En el marco de medidas para descomprimir la superpoblación carcelaria bonaerense, el Gobierno de la provincia de Buenos Aires dio inicio a un nuevo plan de obras que incluirá la construcción de cinco nuevas unidades y quince alcaidías en todo el conurbano. El gobernador encabezó este miércoles el acto de inicio de lo que conforma el Plan de Infraestructura Penitenciaria 2022-2023.

«Entre tanta crisis que había cuando asumimos, una de las más graves y quizás la menos conocida ni discutida, ni la que estaba en los diarios, era la crisis del sistema penitenciario de la provincia de Buenos Aires. Esa crisis era una crisis humanitaria, declarada de esa manera por las Naciones Unidas.
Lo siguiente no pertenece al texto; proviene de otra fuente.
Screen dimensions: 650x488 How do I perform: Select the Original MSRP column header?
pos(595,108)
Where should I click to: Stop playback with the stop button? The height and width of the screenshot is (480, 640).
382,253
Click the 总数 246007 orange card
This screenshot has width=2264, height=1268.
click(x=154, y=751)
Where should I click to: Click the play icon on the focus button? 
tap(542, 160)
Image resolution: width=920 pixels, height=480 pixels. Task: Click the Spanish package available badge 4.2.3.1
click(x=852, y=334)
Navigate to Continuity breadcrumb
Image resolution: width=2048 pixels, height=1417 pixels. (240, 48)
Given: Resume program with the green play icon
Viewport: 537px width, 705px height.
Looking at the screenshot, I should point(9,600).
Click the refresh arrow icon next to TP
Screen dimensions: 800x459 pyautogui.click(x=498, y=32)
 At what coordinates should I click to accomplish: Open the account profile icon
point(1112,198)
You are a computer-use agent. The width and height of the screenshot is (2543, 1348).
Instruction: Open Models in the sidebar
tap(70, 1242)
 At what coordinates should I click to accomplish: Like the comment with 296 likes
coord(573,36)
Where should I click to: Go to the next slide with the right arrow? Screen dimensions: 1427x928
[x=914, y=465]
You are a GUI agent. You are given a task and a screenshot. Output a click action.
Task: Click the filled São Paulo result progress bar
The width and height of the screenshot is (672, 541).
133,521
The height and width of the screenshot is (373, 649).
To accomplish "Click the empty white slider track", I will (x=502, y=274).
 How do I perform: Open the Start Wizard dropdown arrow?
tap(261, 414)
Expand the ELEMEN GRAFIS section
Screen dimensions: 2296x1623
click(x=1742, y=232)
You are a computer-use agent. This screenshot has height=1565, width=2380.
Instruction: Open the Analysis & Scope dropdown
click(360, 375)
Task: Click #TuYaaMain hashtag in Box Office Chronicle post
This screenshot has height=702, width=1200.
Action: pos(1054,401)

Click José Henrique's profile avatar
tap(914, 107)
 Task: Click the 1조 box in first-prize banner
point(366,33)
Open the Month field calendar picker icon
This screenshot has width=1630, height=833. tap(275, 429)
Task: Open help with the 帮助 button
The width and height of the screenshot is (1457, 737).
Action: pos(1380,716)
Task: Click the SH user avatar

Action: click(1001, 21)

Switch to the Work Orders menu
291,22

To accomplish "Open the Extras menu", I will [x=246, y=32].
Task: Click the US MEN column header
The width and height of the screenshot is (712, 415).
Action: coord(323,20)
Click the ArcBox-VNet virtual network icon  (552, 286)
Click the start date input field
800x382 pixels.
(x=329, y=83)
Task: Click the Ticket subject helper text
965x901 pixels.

Teníamos la superpoblación más grande de la historiad de la provincia», señaló Kicillof desde el acto de lanzamiento de las obras que tuvo lugar en la ciudad de Merlo, distrito donde se realizarán dos unidades penitenciarias nuevas.

Cabe recordar que el hacinamiento de la población privada de su libertad fue uno de los grandes problemas que enfrentó la actual gestión bonaerense y que tomó mayor foco durante la emergencia sanitaria de 2020 por la primera ola de covid. A partir de allí, se pusieron en marcha las primeras obras de ampliación de plazas en diferentes establecimientos penitenciarios, que hoy llegan a 2.000 nuevos espacios.

«Teníamos 24.000 plazas penitenciarias y 52.000 internos en condiciones infrahumanas. La gente que va presa va para poder después reinsertarse en la sociedad, y para poder reinsertarse en la sociedad no se puede vivir en un chiquero en condiciones animales. Es la realidad que nos encontramos cuando llegamos», expresó el mandatario bonaerense. De la actividad participaron también el ministro del Interior de la Nación, Eduardo «Wado» De Pedro; su par de Obras Públicas, Gabriel Katopodis; y el titular de Justicia y Derechos Humanos bonaerense, Julio Alak.

Además de las dos unidades que se lanzaron en Merlo, se dio el puntapié también para cinco alcaidías en Berazategui, Almirante Brown, Lomas, Merlo y Escobar, que contarán con financiamiento provincial. Asimismo, se selló un convenio con el Ministerio de Obras Públicas de la Nación para la transferencia de fondos para la construcción de tres unidades en Moreno, Mercedes y Florencio Varela y diez alcaidías en Moreno, Tres de Febrero, Tigre, La Plata, Hurlingham, Morón, La Matanza, Ezeiza, Lanús y Quilmes.

«Esta crisis tenía una larga historia. El Gobierno anterior había ampliado en 1.100 plazas el sistema, hay que decirlo. Pero la cuestión era cómo solucionar de fondo y de raíz el problema del sistema penitenciario de la provincia. Las soluciones de problemas estructurales y profundos no se consiguen en un día», agregó el gobernador de la provincia.

«En cuatro años, el Gobierno anterior construyó 1.100 plazas nuevas. En dos años con pandemia este gobierno construyó el doble, 2.200 plazas penitenciarias. Y en los próximos dos años nos proponemos terminar las 12.000 plazas de las que hablamos desde el primer día. Vamos a hacer una verdadera transformación. El sistema penitenciario bonaerense va a dejar de ser una tortura para convertirse en un camino de reinserción social de aquellos que les toca ir presos», concluyó Kicillof.